**What the exercise asks**
Filter the listing so that only lines with the word "agent" remain.

**Records supplied**
━━━━

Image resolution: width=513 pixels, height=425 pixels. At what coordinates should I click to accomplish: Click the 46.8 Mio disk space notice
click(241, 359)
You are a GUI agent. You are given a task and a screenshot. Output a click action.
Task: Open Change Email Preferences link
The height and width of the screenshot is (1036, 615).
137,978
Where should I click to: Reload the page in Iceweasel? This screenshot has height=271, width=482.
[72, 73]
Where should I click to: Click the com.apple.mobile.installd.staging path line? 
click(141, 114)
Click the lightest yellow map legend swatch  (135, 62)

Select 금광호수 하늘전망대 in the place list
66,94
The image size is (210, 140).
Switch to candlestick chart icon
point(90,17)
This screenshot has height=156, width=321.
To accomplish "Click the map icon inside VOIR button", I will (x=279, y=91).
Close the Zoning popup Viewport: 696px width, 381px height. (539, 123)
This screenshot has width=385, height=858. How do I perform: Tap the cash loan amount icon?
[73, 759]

━━━━

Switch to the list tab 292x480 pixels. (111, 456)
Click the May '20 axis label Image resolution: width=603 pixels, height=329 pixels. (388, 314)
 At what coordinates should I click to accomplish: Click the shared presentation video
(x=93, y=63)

━━━━

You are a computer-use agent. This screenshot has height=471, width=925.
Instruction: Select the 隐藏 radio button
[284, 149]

━━━━

**Expected output**
You are a GUI agent. You are given a task and a screenshot. Output a click action.
You are a computer-use agent. This screenshot has height=471, width=925.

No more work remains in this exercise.